Alpha-Particle/Proton Differential Flow in the Solar Wind: Implications for Plasma Heating, Azimuthal Flow, and the Parker Spiral Magnetic Field

Wednesday, 17 December 2014: 9:45 AM
Daniel Verscharen, University of New Hampshire Main Campus, Space Science Center, Durham, NH, United States, Sofiane Bourouaine, Univ of New Hampshire, Durham, NH, United States and Benjamin D G Chandran, University of New Hampshire, Durham, NH, United States
Abstract:
Protons and alpha particles in the fast solar wind are only weakly collisional and exhibit a number of non-equilibrium features, including temperature anisotropies and relative drifts along the direction of the background magnetic field. Two mechanisms have been proposed for limiting differential flow between alpha particles and protons: plasma instabilities and the rotational force. Both mechanisms decelerate the alpha particles - for example, the Alfvén/ion-cyclotron and fast-magnetosonic/whistler instabilities limit the drift velocity to a value comparable to the Alfvén speed, which decreases with increasing heliocentric distance r. However, while plasma instabilities transform bulk-flow kinetic energy into heat and plasma waves, the rotational force does not.

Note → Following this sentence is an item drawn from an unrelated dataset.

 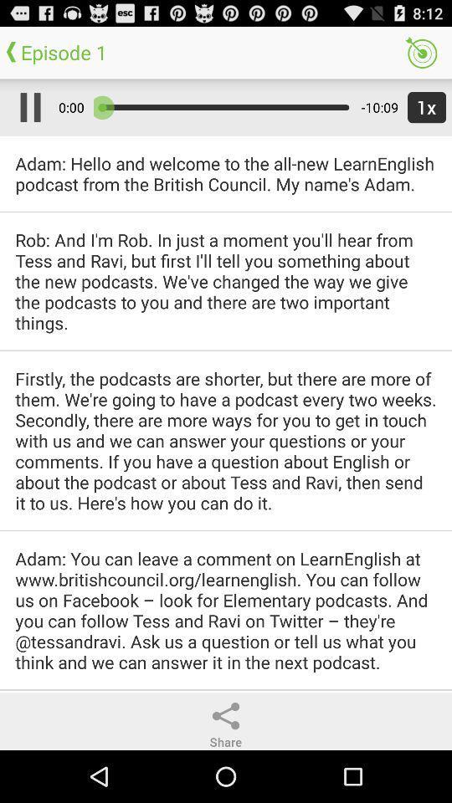 What do you see at coordinates (226, 439) in the screenshot?
I see `the item below rob and i item` at bounding box center [226, 439].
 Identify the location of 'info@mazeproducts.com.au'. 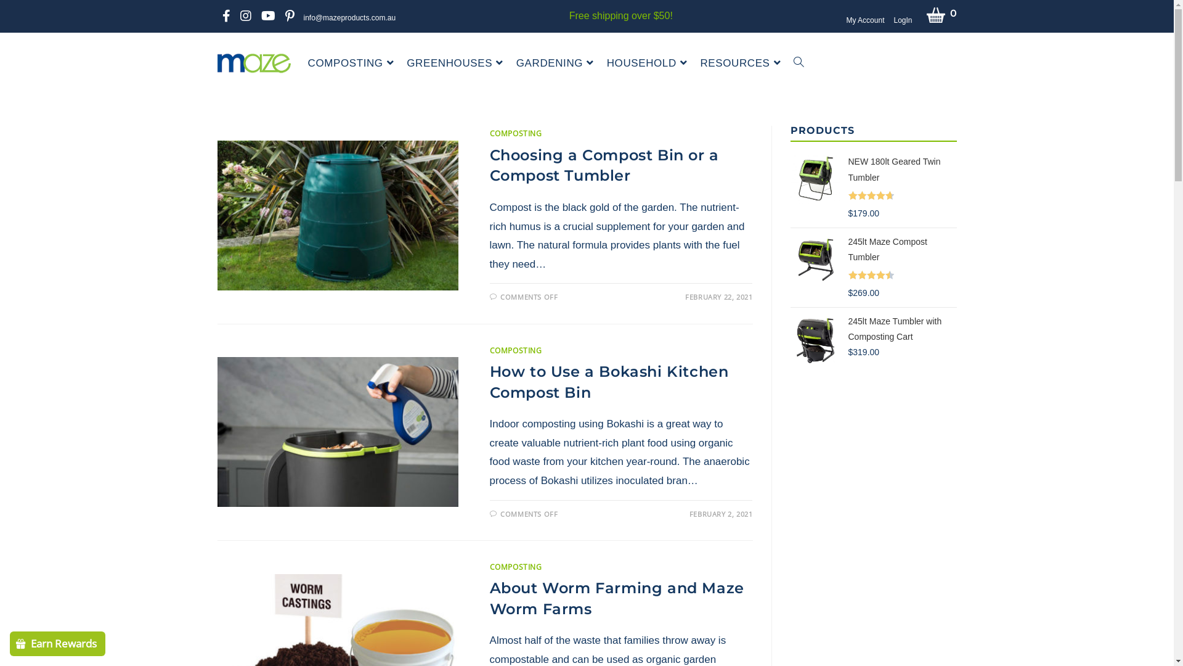
(349, 18).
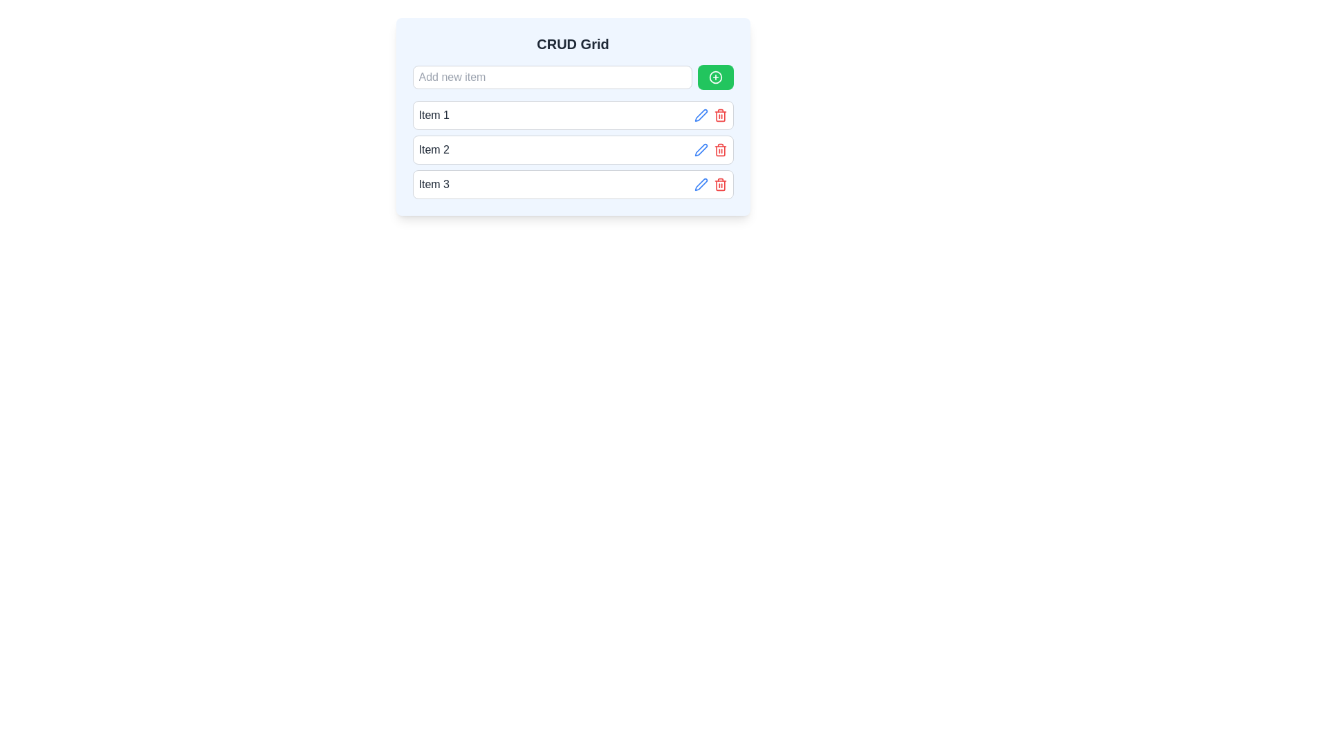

We present an analytic expression for the rate Qflow at which energy is released when alpha particles are decelerated by instabilities. We find that Qflow becomes zero at a critical radius r=rcrit, where rcrit is between 1.5 AU and 2 AU in the fast solar wind in the ecliptic plane, and rcrit increases with increasing heliographic latitude. We show that instabilities control the deceleration of alpha particles at r<rcrit, and the rotational force controls the deceleration of alpha particles at r>rcrit. We compare the value of Qflow at r<rcrit with the empirical heating rates for protons and alpha particles deduced from in-situ measurements of fast-wind streams from the Helios and Ulysses spacecraft. We find that Qflow exceeds the empirical heating rate for alpha particles at r<1 AU.

We conclude that the continuous energy input from alpha-particle deceleration at r<rcrit makes a considerable contribution to the heating of the fast solar wind in addition to other local heating mechanisms such as the dissipation of waves and turbulence. We also discuss the implications of the alpha-particle drift for the azimuthal flow velocities of the ions and for the Parker spiral magnetic field.